Collected data
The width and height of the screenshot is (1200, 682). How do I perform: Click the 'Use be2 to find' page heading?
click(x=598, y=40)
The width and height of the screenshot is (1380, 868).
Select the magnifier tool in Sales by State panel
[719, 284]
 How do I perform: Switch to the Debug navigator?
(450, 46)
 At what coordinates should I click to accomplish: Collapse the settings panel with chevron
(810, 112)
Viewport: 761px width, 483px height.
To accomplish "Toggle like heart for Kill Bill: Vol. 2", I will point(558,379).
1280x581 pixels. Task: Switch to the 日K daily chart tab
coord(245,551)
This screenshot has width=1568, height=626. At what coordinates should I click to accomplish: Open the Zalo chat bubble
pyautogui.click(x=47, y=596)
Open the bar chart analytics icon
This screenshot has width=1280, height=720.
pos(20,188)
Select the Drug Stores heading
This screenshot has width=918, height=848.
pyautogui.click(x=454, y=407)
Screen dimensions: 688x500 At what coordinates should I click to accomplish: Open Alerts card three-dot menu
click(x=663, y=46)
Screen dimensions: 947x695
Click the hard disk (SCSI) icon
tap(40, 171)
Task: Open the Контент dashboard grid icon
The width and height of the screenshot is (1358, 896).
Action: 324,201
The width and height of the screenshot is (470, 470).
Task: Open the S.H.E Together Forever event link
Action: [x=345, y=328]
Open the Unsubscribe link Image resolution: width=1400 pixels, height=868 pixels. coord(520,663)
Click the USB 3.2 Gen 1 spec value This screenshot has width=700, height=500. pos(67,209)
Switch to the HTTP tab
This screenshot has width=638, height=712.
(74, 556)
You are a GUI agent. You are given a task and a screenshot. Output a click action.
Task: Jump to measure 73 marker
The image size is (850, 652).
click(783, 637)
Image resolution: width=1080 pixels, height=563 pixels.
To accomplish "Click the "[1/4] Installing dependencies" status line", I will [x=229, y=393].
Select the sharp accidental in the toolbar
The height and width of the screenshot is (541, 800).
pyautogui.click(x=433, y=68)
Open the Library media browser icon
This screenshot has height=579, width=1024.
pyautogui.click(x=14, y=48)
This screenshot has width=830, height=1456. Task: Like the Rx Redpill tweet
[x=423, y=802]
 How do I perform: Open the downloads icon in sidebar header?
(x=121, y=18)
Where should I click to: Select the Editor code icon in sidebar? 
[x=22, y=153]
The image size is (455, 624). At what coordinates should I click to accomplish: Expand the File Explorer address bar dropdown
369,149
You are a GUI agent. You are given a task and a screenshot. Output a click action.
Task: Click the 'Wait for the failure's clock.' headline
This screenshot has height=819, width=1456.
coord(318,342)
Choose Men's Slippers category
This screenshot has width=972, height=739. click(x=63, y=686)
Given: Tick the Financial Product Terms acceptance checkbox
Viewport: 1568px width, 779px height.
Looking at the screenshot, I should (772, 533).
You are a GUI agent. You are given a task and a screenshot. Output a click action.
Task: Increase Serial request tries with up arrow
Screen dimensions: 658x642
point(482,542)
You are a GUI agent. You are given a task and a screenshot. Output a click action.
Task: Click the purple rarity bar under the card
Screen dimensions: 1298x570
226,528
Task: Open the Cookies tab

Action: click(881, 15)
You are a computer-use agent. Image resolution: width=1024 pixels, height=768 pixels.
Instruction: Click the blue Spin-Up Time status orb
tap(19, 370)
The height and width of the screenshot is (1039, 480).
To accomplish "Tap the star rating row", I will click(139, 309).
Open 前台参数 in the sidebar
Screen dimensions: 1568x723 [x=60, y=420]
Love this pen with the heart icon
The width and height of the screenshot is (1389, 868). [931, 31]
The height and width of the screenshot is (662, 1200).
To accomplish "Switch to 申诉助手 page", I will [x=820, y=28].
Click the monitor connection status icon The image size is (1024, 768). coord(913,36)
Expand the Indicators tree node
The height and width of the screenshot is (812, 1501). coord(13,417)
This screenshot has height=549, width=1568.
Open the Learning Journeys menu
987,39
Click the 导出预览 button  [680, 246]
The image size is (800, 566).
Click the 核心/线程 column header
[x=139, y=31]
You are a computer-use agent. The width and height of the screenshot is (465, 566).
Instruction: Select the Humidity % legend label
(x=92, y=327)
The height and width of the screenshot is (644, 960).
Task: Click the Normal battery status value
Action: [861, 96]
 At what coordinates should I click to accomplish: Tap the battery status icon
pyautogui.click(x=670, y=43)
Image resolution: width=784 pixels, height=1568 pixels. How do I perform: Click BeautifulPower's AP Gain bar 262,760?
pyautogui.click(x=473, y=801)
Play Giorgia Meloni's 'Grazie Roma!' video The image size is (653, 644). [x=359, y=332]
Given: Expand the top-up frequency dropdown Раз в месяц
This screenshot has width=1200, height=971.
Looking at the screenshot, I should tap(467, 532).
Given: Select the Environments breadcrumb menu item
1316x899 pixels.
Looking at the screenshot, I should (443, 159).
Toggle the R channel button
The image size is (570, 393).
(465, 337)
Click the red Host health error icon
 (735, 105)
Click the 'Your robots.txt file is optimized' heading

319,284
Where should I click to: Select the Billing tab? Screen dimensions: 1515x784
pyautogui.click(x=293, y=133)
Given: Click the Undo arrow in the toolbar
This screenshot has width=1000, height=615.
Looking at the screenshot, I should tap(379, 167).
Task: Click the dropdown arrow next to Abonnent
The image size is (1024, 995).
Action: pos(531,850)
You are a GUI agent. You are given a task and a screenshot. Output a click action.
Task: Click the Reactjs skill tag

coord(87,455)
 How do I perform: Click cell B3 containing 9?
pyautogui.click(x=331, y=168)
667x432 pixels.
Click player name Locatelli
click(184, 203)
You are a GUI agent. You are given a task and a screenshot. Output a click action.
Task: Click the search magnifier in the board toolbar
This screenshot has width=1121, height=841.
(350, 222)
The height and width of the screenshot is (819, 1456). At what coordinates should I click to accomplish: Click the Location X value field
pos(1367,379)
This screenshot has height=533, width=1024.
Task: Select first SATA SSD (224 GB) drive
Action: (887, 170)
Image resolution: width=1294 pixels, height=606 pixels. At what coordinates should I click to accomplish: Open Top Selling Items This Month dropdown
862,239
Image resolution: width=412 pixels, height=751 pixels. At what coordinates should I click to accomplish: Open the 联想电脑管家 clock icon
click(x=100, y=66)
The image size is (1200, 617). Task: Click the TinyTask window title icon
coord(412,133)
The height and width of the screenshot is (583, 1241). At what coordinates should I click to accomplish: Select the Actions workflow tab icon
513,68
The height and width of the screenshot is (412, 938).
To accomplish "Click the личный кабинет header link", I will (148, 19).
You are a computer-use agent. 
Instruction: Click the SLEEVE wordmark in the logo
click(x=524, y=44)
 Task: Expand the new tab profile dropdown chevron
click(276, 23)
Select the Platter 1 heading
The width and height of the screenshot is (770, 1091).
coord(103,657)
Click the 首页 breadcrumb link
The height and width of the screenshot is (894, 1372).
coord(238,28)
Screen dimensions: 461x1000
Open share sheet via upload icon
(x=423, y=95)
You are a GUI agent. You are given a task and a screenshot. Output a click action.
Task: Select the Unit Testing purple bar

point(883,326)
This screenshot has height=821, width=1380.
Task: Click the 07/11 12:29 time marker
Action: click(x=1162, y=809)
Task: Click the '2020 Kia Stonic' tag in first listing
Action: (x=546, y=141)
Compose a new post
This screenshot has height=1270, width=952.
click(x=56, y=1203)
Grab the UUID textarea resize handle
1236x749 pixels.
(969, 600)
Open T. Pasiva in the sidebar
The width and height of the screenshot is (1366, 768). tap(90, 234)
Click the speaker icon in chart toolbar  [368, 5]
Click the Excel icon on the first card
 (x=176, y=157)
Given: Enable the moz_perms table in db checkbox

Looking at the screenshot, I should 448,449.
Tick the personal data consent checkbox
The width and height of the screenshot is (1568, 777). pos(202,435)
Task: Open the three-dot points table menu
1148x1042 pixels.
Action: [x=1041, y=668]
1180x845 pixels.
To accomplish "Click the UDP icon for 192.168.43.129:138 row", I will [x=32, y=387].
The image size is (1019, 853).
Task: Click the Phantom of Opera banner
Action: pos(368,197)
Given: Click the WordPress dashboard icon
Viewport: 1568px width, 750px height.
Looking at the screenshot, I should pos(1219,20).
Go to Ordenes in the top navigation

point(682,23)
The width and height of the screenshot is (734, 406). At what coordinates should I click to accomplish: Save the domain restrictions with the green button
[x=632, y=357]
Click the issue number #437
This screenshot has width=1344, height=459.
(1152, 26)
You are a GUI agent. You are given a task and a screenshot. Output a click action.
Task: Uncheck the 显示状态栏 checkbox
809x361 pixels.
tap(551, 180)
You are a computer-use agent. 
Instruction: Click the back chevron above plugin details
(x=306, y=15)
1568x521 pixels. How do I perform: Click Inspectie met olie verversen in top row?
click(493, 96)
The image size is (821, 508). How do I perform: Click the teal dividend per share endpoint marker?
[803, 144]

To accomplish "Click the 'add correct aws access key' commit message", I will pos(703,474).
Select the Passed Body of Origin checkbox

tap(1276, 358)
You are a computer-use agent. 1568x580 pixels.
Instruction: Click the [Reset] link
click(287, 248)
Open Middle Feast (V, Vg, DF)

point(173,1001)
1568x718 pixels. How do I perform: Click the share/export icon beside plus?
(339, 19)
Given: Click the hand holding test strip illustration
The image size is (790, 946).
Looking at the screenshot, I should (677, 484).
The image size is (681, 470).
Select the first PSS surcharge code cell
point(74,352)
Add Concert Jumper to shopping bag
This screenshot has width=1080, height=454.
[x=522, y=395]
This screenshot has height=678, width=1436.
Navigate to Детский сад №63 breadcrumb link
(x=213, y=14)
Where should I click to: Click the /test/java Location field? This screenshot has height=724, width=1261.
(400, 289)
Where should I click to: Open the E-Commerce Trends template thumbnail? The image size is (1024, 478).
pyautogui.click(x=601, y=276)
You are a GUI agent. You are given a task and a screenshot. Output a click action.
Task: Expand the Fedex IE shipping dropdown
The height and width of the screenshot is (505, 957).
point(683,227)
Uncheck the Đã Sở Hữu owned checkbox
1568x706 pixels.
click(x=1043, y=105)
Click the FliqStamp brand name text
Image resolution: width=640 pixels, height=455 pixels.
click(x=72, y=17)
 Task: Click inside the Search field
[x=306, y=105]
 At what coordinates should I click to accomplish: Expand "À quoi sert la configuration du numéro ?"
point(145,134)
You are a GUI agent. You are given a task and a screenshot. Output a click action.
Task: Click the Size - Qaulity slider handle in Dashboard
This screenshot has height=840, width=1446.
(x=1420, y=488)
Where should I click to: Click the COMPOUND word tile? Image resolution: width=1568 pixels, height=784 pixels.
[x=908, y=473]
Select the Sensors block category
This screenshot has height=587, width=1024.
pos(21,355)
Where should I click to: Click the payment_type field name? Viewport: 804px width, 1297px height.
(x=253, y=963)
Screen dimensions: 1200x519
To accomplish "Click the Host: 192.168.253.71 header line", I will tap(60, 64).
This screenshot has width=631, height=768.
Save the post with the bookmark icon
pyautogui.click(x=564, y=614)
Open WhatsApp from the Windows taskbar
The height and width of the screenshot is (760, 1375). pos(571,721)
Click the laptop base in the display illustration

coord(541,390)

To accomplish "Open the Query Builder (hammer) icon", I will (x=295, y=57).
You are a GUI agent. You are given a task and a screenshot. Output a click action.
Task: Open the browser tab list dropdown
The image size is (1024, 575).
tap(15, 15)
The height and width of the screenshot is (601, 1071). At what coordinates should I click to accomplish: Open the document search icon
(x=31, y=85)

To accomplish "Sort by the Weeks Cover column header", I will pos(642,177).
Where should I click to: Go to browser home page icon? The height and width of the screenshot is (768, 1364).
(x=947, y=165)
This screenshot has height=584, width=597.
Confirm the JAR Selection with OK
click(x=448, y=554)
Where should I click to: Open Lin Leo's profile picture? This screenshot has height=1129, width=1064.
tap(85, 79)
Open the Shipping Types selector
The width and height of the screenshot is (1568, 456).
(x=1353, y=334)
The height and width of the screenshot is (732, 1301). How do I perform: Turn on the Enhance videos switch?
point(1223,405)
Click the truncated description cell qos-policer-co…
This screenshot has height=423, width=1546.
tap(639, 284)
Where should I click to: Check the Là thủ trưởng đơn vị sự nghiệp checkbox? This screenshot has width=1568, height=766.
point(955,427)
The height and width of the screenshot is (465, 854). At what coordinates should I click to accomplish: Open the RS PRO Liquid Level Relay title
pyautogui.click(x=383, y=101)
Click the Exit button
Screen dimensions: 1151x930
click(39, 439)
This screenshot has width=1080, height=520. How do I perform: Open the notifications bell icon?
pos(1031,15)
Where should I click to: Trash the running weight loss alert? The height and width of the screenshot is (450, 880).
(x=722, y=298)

> **What the exercise asks**
In how many lines of the data does the string "handle" occur? Answer with the number and nothing else.

> **Output for this exercise**
2